According to a World Bank forecast, global economic growth is stabilizing at a low level and is expected to level off at 2.7 percent this year and next. However, the World Bank warns that this is not enough to offset the damage caused by economic shocks such as the coronavirus pandemic in recent years. This is particularly dangerous for the poorest countries in the world. According to the Development Bank, 622 million people will continue to live in extreme poverty by 2030. “Hunger and malnutrition will be the fate of about the same number of people.”
Tariffs could further slow down growth
At the same time, the World Bank, based in Washington, warns of the negative effects that far-reaching tariffs would have on the global economy. The future US President Donald Trump, who will move back into the White House on Monday, is planning serious punitive measures – for example for goods from China, Canada, Mexico and possibly the European Union. “The timing and extent of possible changes in U.S. trade and financial policy are currently unclear,” it said. This clouds the outlook.

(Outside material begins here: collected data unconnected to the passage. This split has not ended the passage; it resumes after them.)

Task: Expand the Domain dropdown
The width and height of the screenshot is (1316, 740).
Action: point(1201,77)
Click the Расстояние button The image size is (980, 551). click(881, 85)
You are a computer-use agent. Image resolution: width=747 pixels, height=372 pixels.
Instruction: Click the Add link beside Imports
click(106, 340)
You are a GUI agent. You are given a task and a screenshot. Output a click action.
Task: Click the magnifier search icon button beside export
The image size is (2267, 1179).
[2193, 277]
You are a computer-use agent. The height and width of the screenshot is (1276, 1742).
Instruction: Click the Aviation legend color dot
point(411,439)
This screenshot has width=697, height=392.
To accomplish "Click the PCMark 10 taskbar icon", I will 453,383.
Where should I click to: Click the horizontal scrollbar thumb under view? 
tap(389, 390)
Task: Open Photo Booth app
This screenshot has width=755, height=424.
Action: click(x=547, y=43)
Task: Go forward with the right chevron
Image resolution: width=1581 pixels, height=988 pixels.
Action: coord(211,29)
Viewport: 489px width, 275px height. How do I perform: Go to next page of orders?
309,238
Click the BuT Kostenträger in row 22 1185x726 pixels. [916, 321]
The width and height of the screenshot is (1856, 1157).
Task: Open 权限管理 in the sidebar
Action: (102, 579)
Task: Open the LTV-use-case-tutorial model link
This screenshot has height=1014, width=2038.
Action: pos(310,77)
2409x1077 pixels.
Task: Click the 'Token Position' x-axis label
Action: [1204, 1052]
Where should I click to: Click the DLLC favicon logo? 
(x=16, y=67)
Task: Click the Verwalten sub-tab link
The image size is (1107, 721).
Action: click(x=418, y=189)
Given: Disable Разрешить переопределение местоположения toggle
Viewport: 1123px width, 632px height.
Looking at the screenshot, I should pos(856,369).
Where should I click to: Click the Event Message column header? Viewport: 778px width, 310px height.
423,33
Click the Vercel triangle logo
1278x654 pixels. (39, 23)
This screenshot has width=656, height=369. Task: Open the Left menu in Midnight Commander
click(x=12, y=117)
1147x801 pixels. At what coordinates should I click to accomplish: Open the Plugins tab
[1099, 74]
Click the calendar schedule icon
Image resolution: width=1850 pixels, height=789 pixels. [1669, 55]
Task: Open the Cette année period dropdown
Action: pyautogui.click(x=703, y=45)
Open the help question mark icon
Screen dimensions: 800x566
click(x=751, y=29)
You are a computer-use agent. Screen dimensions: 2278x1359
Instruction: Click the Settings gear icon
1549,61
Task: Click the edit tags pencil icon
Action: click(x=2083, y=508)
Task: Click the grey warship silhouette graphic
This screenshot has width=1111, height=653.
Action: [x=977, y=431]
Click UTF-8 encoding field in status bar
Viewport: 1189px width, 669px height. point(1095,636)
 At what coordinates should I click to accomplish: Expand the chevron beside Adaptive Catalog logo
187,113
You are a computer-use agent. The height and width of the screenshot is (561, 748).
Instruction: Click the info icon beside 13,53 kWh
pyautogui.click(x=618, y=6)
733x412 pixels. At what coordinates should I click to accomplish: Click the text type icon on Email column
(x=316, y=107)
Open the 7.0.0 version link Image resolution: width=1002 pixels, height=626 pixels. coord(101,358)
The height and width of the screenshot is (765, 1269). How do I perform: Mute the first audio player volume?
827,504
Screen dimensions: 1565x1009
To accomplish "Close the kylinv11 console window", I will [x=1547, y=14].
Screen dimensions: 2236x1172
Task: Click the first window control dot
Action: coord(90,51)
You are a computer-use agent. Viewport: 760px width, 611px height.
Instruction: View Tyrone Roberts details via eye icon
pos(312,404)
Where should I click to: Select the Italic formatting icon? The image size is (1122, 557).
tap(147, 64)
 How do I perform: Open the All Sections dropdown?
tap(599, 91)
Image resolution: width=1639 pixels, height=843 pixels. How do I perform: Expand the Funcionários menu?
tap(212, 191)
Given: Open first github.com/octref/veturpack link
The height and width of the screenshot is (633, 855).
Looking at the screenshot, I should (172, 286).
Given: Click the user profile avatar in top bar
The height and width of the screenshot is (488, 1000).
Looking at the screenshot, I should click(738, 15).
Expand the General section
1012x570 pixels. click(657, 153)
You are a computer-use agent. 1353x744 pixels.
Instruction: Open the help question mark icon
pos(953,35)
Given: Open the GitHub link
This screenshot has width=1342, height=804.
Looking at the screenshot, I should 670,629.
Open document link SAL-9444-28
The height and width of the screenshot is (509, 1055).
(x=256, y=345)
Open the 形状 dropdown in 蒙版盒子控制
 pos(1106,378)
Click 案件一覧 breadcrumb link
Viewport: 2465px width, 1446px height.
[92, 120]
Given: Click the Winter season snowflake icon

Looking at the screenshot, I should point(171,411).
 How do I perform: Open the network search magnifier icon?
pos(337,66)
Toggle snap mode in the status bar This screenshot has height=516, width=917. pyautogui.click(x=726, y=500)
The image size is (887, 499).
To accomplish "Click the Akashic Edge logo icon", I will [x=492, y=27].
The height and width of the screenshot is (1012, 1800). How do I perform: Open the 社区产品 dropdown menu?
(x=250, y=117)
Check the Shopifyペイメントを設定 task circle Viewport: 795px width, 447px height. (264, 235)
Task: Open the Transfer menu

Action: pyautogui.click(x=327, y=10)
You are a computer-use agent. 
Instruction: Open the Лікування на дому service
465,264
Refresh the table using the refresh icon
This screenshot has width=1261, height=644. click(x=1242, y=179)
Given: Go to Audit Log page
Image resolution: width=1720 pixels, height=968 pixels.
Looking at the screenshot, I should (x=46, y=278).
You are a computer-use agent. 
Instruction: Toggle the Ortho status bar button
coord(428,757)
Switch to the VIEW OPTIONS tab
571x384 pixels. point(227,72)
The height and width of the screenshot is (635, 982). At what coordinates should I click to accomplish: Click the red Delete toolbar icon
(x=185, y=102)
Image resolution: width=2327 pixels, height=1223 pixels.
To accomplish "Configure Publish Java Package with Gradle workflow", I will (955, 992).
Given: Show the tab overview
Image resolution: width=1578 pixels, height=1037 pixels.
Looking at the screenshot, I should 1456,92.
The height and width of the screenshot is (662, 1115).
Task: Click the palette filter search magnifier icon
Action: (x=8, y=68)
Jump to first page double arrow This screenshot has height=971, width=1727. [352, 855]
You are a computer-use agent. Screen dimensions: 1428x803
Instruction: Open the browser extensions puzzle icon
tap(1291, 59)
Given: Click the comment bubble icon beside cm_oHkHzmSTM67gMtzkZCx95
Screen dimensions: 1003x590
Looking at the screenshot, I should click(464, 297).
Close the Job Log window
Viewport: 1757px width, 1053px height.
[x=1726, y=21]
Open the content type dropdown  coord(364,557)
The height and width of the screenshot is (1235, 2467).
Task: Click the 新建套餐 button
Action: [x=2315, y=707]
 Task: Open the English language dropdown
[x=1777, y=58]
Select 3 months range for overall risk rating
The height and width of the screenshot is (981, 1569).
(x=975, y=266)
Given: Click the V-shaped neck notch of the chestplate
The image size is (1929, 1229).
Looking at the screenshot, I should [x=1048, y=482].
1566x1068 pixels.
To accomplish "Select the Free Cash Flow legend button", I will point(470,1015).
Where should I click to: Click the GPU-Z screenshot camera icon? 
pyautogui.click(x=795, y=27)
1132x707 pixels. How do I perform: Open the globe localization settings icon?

Estimates suggest that a 10 percentage point increase in U.S. tariffs across all trading partners could reduce global growth by 0.2 percentage points this year – if no retaliation is taken. “The expected negative effect could be amplified when proportional retaliatory tariffs are taken into account,” the report said. Global growth would then be around 0.3 percentage points lower in 2025.
World Bank: Ambitious goals were not achieved
Other risks to economic growth include slower progress in reducing inflation, the consequences of Russia’s invasion of Ukraine and the conflict in the Middle East, it said. The World Bank states: “As the first quarter of this century draws to a close, it is clear that the ambitious goals of recent decades cannot be achieved.”
The long-term growth prospects for low-income countries are worse than at any time since the beginning of the century. Emerging markets and developing countries, which had been on track to close the income gap with the richest economies at the beginning of the century, were now largely falling even further behind. Developing countries, which account for 60 percent of global growth, will end the first quarter of the 21st century with their weakest long-term growth prospects since 2000.
Germany is not getting going
The World Bank also considers growth in the euro area to be weak. The economic outlook predicts growth of 1.0 percent for 2025 – that is 0.4 percentage points less compared to the forecast from last June. The World Bank attributes this to weak consumption, weak business investment and weak industrial activity. Manufacturing and industrial production remained weak. This is particularly true for Germany, which accounts for almost 30 percent of the euro zone’s gross domestic product.